Mona Kent (nee Ramona Hunt) (1909-1990) was a prolific American writer for radio and television as well as the author of a novel and other published and unpublished works.
Born in Iowa in 1909, Ms. Kent was rumored to have once worked as Harvey Girl for the Santa Fe railroad before beginning her professional writing career in Denver in the 1930s. There, she reportedly wrote radio soap operas titled "Roads to Adventure" and "The Barrett Outfit."
Later, Kent would relocate to Chicago, a far more active hub for the radio industry. There, she created her most famous and long-lasting work, the radio soap "Portia Faces Life."
"Portia" debuted in 1940 over the NBC radio network. Aired daily in 15-minute installments, it told the ongoing story of Portia Blake, a young, female attorney whose husband had died before the series began leaving our heroine to raise their son, Dickie, all alone. Kent told "Time" magazine in September of 1949, "Every soap-opera heroine. . .is, by definition, a much stronger person than her husband or any man in her orbit. . . ."

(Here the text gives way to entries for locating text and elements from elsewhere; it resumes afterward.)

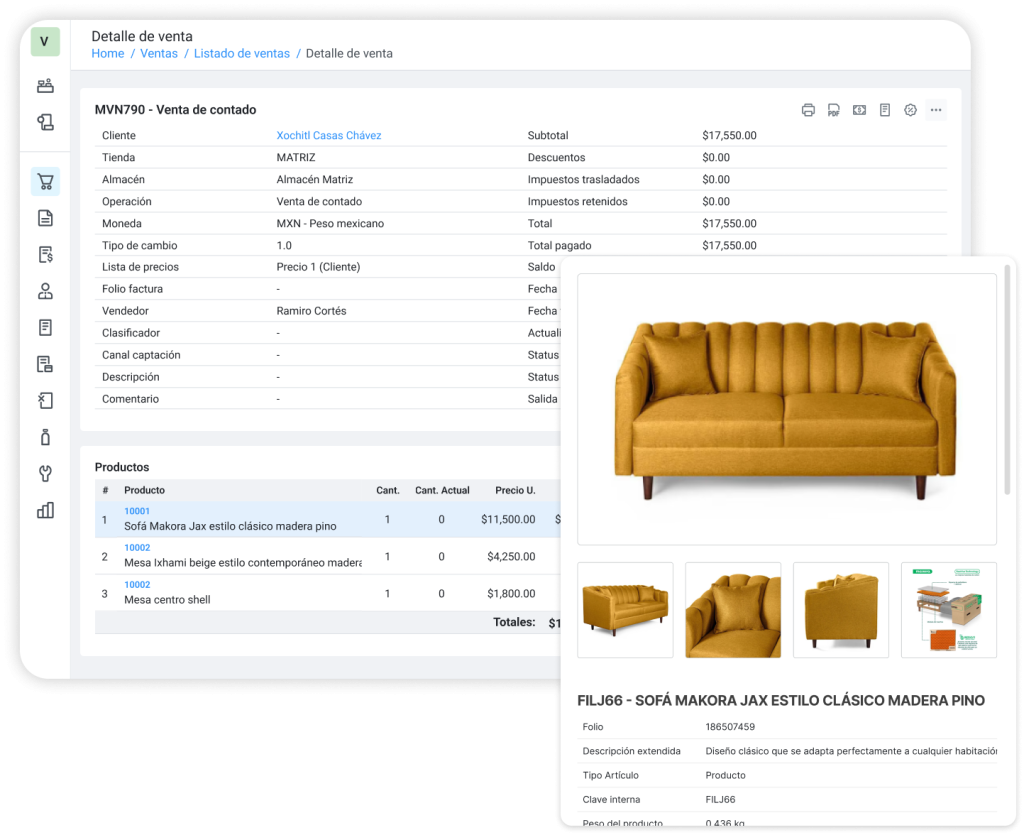View the sofa construction diagram thumbnail

pyautogui.click(x=948, y=610)
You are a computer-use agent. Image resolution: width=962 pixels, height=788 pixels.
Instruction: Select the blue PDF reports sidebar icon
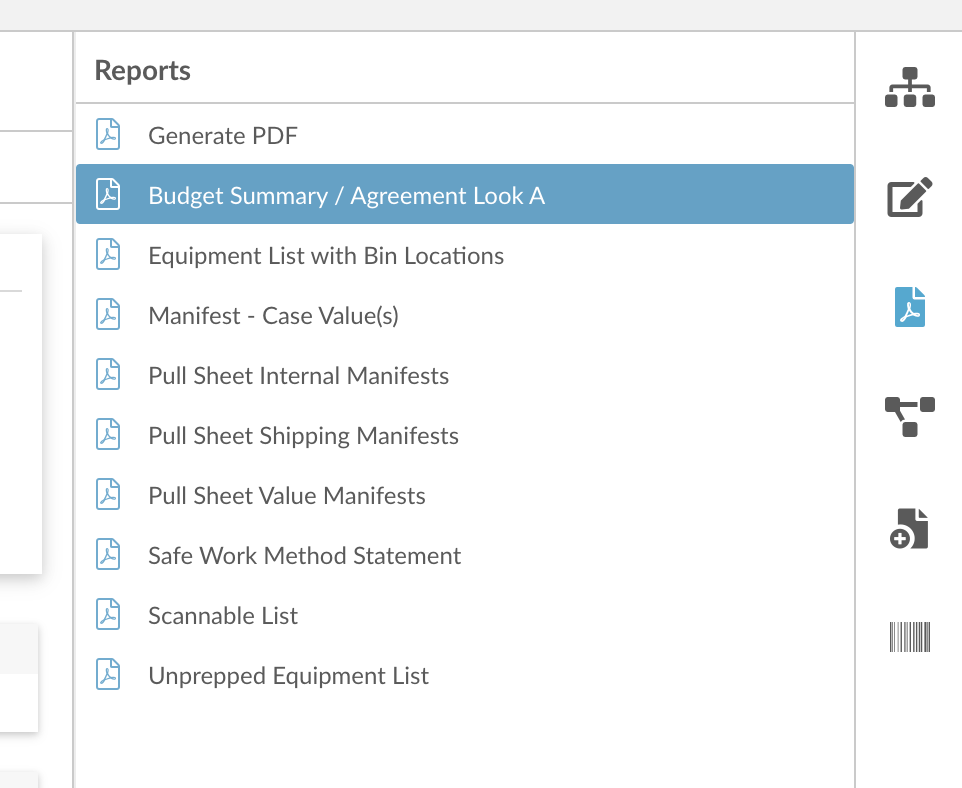(910, 307)
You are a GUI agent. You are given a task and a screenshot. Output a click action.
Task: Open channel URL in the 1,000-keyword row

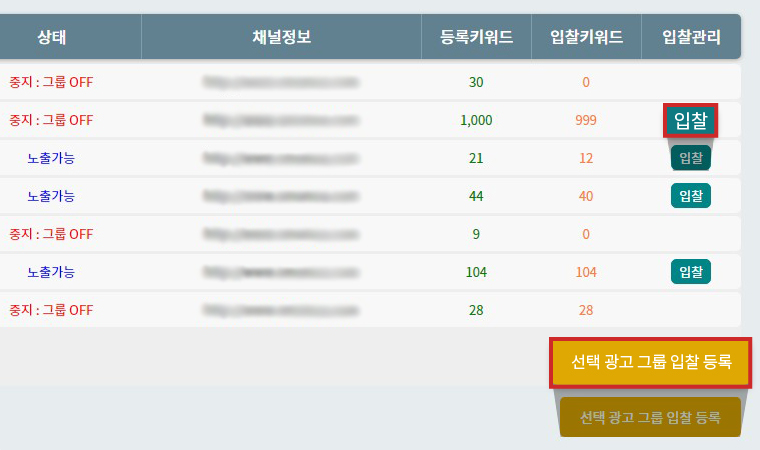pyautogui.click(x=280, y=120)
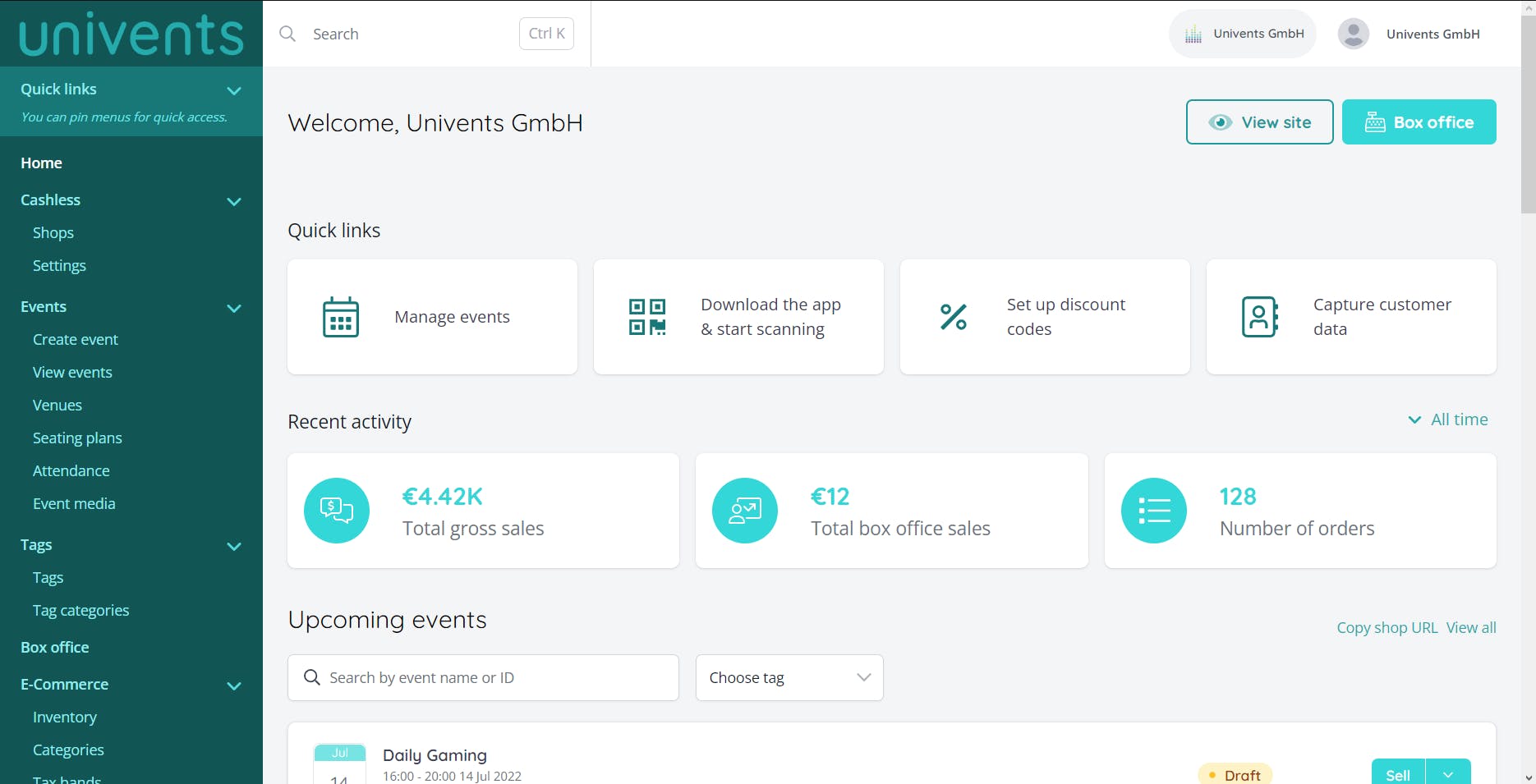The height and width of the screenshot is (784, 1536).
Task: Collapse the Events sidebar section
Action: [234, 308]
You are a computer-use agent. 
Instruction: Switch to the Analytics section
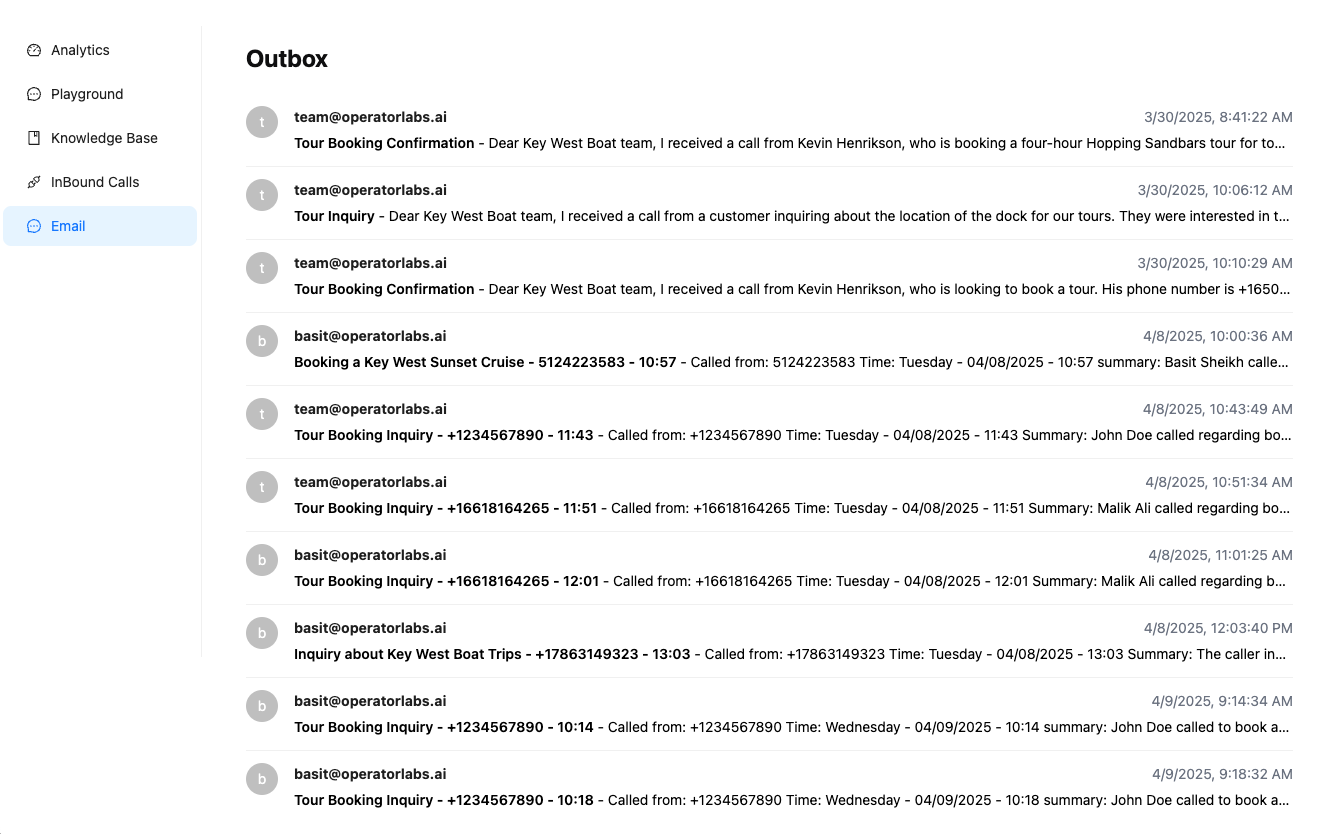click(80, 49)
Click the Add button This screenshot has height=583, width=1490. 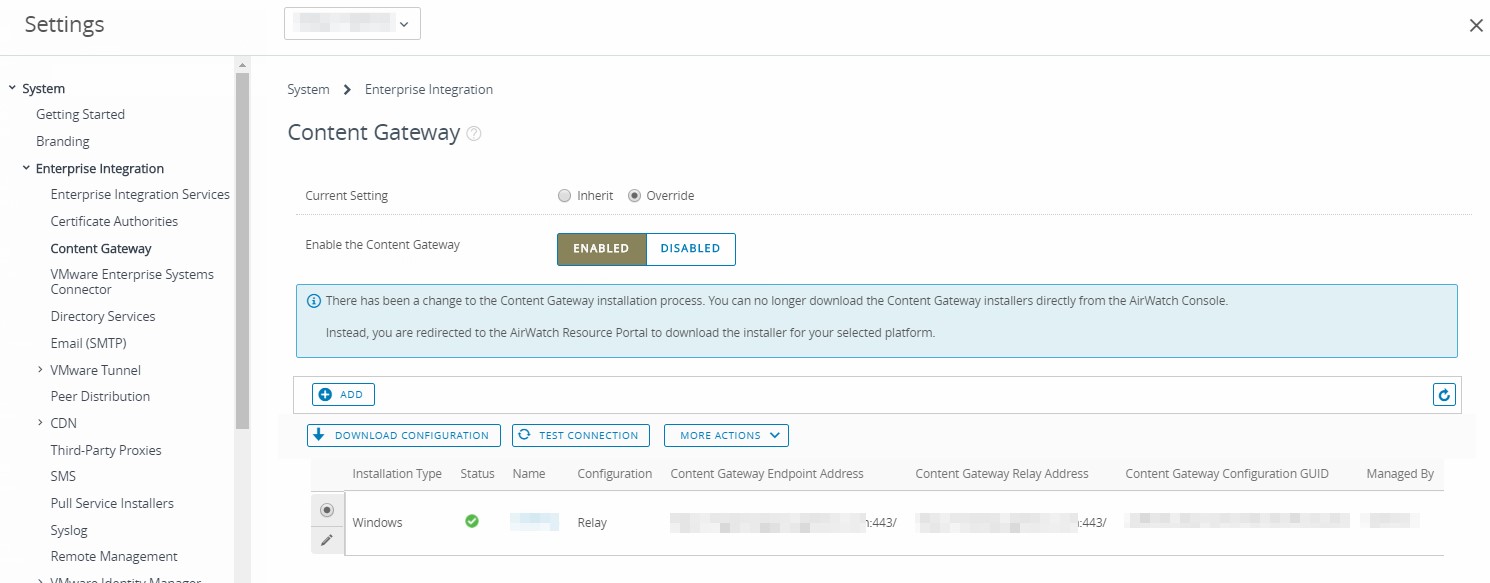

When the series ended its run in 1951, it concluded with a forever unresolved cliffhanger: Portia had just been found guilty of a crime she had not committed and was about to be carted off to jail.
Earlier, in 1943, Kent created and wrote a second radio serial, "Woman Of America."
With the advent of television, Ms. Kent turned her writing skills to that medium, penning episodes of the early sci-fi series "Captain Video and His Video Rangers."
In 1954, she created the soap opera "Woman With a Past" for the CBS television network. The show's lead character was a dress designer named Lynn Sherwood, played by actress Constance Ford. This show ran for six months.
During her life, Ms. Kent also found time to write numerous short stories, radio and TV scripts, adaptations, and articles as well as write and publish a novel titled "Mirror, Mirror on the Wall" (Popular Library, 1950). A pulp fiction-y paperback, "Mirror" told the story of Dell Thornton, the writer of "syrupy soap operas for radio" who "destroyed everything she loved." (According to a 1988 article on Ms. Kent, she also, allegedly, published a second novel titled "Ol' Rum River," but this is unconfirmed.)
Reportedly married several times, in later years Ms. Kent would work under the name Mona Kent Eddy. She eventually settled on Long Island and spent her winters in Marathon, Florida. She was in Florida when she passed away in December of 1990.